A randomized phase III trial of adjuvant gefitinib in patients with completely resected non–small-cell lung cancer (NSCLC) was closed early, but available results suggest that the drug is unlikely to benefit this group of patients.
The study (NCIC CTG BR19) was undertaken due to the generally poor survival of patients with completely resected NSCLC along with some evidence of activity with gefitinib in advanced NSCLC. Once accrual of the study was ongoing, however, results from two other trials showed no benefit with gefitinib in a similar disease setting; because of those results, this trial was closed early and final results were analyzed after all patients already included were followed for at least 4 years. Led by Glenwood D. Goss, MD, of the Ottawa Hospital Cancer Center, results of the study were published online ahead of print in the Journal of Clinical Oncology.

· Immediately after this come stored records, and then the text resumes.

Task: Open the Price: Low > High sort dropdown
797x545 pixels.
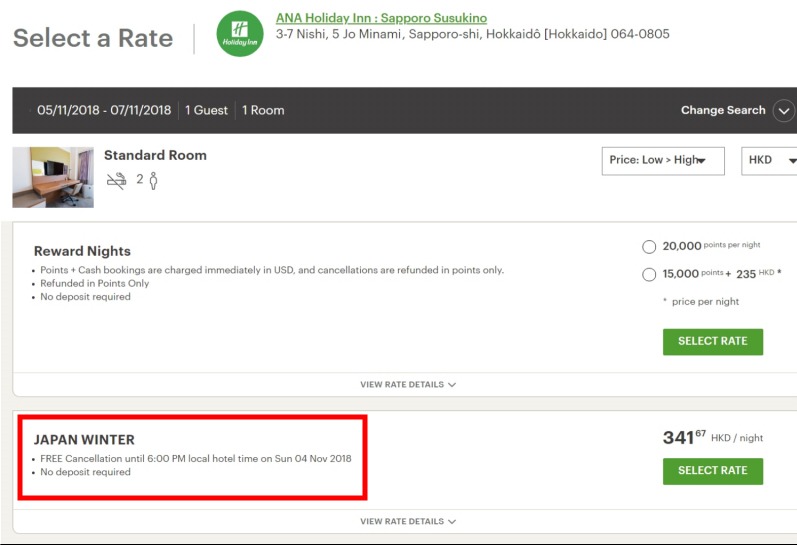Action: coord(662,160)
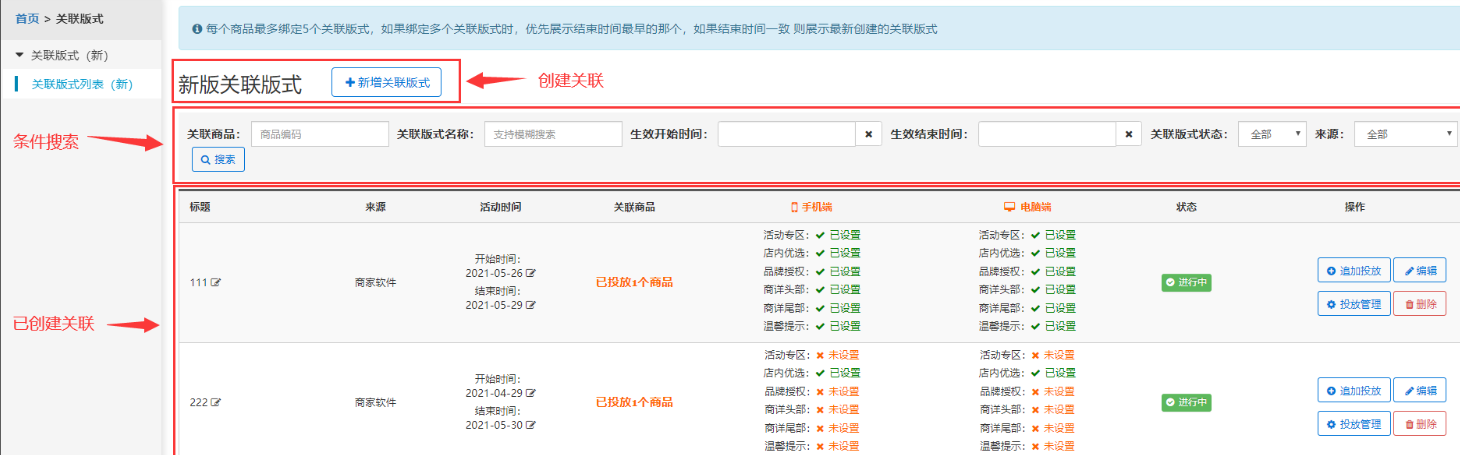
Task: Open 关联版式列表（新） in sidebar
Action: pos(82,84)
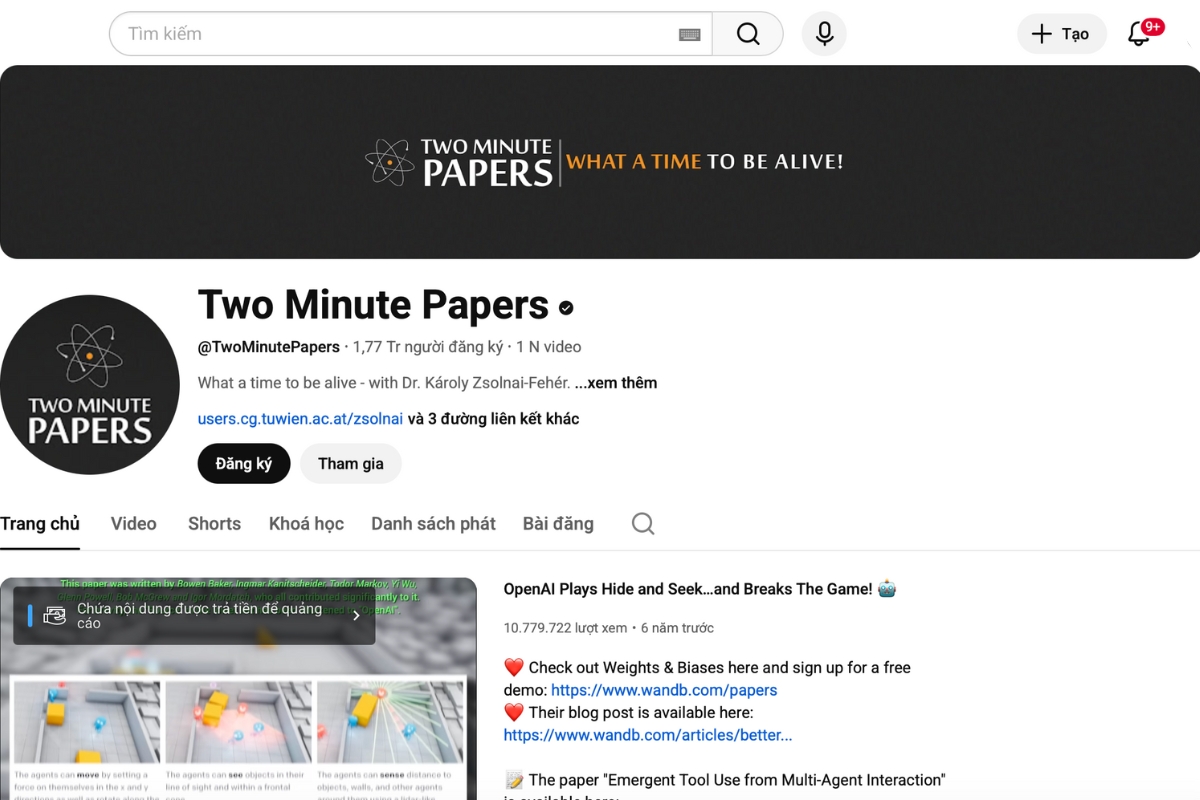1200x800 pixels.
Task: Switch to the Video tab
Action: pos(134,524)
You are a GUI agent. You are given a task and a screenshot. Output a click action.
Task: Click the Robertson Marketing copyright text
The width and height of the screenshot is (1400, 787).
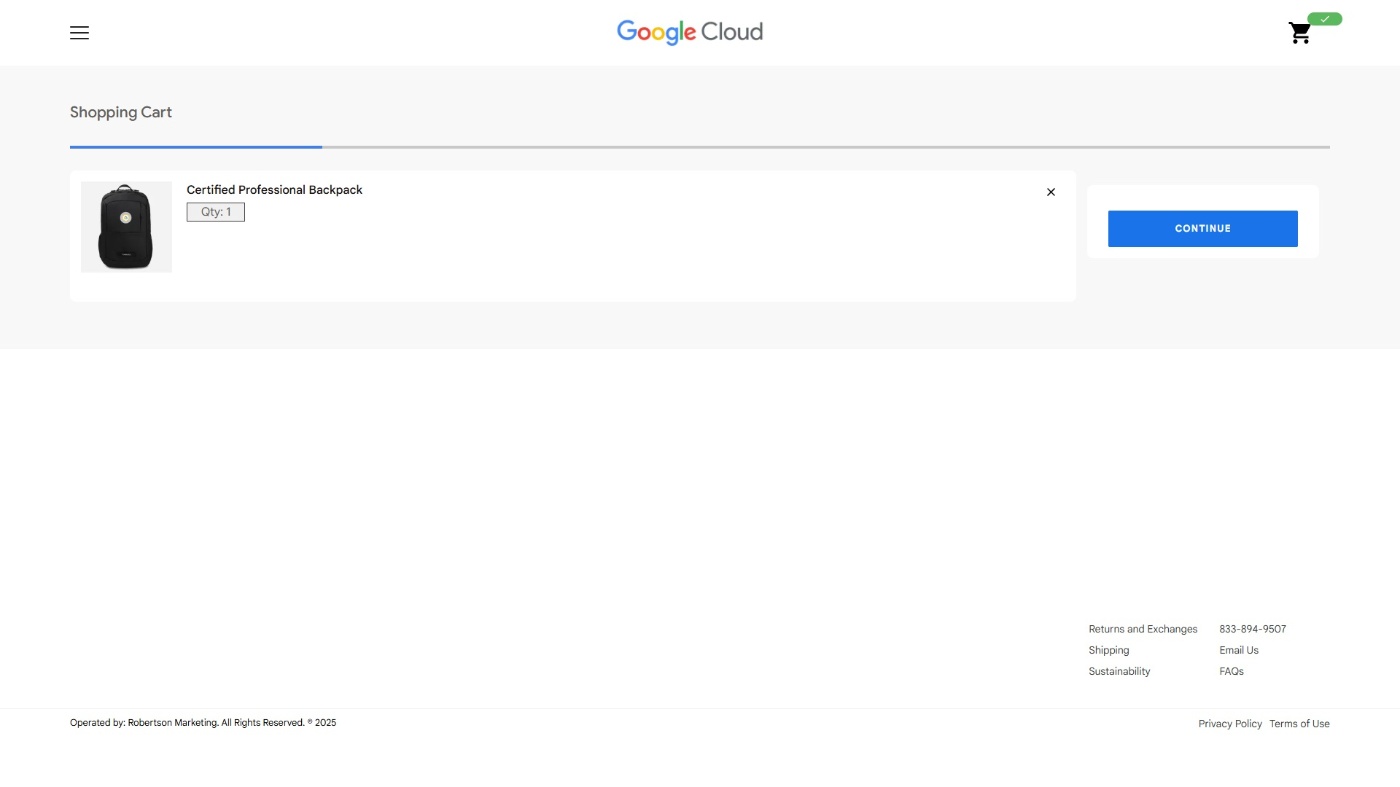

In total, 503 patients out of a planned 1,242 were included. All patients had completely resected NSCLC and were randomized to either placebo (252 patients) or gefitinib (251 patients) 250 mg/day for 2 years. The median follow-up was 4.7 years; three patients were lost to follow-up.
There was no difference with regard to overall survival; the median overall survival on gefitinib was 5.1 years, and it had not been reached for placebo patients, yielding a hazard ratio (HR) of 1.24 (95% CI, 0.94–1.64; P = 0.14). A Cox regression model found age of at least 65 years and tumor size of at least 4 cm to be associated with shorter overall survival, but gefitinib was not significantly associated with survival (though it was “potentially harmful”).
Similarly, median disease-free survival was 4.2 years in gefitinib patients and it was not reached for placebo patients; the HR for recurrence was 1.22 (95% CI, 0.93–1.61; P = 0.15). Only larger tumor size was significantly associated with shorter disease-free survival, while gefitinib had no significant associations and could have been harmful.
EGFR mutation status was available in 359 tumors, and only 15 patients were found to have mutations. There were still no differences for disease-free survival and overall survival in patients stratified by EGFR mutation status.
Toxicity, as expected, was greater in patients who received gefitinib. Those patients had a higher incidence of various adverse events including rash, diarrhea, and dry skin, though they had lower incidence of chest pain, muscle pain, and dyspnea. The patient refusal or withdrawal rate after the start of therapy was 24% in the gefitinib group and 7% in the placebo patients.
“Unfortunately early termination of the study does not allow for statistically robust conclusions,” the authors wrote. Still, the relatively large sample size and balanced study arms led them to note that gefitinib is unlikely to be of benefit in this population of patients.